There is a worldwide discussion among the people working on high energy physics, on what will be the next step. When I was younger, we had the dream to build LHC and its detectors and it took 25 years. So the timescale of a new machine is about 20-30 years. So if you want a new accelerator in 2040, you need to start thinking and planning now. Those constructions require huge investments and new technology. This is what is happening today. We already have a collaboration of about 500 people, who are studying the new dream, the Future Circular Collider, or FCC. It is a machine with a circumference of 100, four times the 27km of LHC. Energy is 100 TeV, which is seven times the maximum energy we will have at LCH. The plan is directly to discover new particles in case we are not able to do it with LHC, and to study in detail the role of the Higgs boson at the beginning of our universe. We have understood recently that the role that this special particle has played in our universe might be even deeper in respect to what we thought. On one hand, it has been established that it is giving mass to elementary particles, and is breaking the symmetry between electromagnetic and weak interaction. On the other hand, there are theories that think that the asymmetry between matter and antimatter - one of the big questions we have, the fact that our world is a world of matter and that antimatter has disappeared - has happened at a magic moment in which this boson established its field all over the universe. So we in some sense need to reconstruct this moment. But to do so, we need an energy which is factor five or ten higher in respect to LHC. This is why we are thinking on 100 TeV. With 100 TeV we could perturb the electroweak vacuum, the Higgs boson field, and try to see how it behaves, reproducing in laboratory what actually happened in our universe at the magic moment which is one hundredth of a billionth of a second after the Big Bang. This is the ambitious plan we have with the new accelerator and I see enthusiasm and new ideas. We are aware that we do not yet have the technology, we have to develop it. We need at least to spend 10 years to develop technology for the magnets, and the complex apparatus that will be needed, but I think and I hope that we are going to open a new big enterprise.
 
Is Europe leading experimental fundamental physics?

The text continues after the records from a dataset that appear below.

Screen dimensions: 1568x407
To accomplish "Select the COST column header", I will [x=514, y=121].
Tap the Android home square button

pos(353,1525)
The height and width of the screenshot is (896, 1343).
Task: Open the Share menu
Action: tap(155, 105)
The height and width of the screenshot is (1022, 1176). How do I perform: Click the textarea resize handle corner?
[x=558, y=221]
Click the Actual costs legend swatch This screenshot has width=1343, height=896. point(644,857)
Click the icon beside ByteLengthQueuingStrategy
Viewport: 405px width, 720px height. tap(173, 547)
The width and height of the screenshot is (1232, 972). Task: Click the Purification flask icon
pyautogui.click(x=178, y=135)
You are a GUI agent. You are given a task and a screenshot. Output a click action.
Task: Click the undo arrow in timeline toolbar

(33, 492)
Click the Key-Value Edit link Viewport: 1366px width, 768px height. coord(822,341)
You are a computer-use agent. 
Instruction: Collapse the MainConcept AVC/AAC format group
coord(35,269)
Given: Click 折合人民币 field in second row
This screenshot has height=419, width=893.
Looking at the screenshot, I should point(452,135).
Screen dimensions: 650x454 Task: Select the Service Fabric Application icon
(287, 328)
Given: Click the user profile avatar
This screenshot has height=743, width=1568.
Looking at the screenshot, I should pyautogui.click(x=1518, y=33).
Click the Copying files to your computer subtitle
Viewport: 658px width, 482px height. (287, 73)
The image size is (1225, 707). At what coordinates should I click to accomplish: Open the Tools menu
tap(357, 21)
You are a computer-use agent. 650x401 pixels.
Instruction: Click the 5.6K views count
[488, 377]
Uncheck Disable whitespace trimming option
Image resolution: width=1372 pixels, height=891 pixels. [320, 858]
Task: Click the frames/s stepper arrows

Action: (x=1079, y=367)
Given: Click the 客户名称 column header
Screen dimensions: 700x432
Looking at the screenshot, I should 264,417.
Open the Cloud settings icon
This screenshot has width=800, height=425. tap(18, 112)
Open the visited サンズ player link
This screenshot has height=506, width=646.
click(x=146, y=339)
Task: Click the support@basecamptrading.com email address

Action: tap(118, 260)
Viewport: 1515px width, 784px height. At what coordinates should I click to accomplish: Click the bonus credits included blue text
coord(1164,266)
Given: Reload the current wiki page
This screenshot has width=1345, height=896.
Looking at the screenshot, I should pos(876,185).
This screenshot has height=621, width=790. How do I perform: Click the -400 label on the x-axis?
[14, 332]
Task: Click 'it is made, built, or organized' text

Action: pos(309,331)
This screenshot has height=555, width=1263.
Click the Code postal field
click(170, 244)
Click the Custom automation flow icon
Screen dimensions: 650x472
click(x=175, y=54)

When I was young, to do high energy physics one had to take a plane and go to the United States. This was the situation in the 1970s and even early 1980s. Now the situation has changed. Now we have, at CERN, about 1,500 US scientists taking the plane the opposite way, from the United States to Europe, to do leading science. So Europe is leading the field, there is no question about it. The question I have is that if our governments, our political leaders, will be able to maintain this leadership. I see big plans for investments in this area, not from the US but mostly from China, Japan and Korea, eastern countries. China is trying to send men on the Moon, they have a spatial program and also a very aggressive high energy physics programme. They want to build an accelerator of 70 Km, factor 3 in respect to LHC, and they plan to do it in the next 15 years. They want to attract the best brains in the world in this enterprise because they want to lead this field. The country that leads this field leads the technology. To develop new technologies has impact on the economy, on the political situation, and everywhere! I see in China, Japan and Korea that the political leadership is aware of this. They are aware that they need to invest in universities, in knowledge, in new facilities. And they are doing this very seriously. I don’t see the same awareness in Europe. At least in the leadership of Europe, which is too divided and has no clear vision on what could be the role of Europe in the future world. A world where knowledge is the key component. So we have the leadership in this position, but I am a little bit worried if we want to maintain this leadership, because this would mean investing huge resources in this field.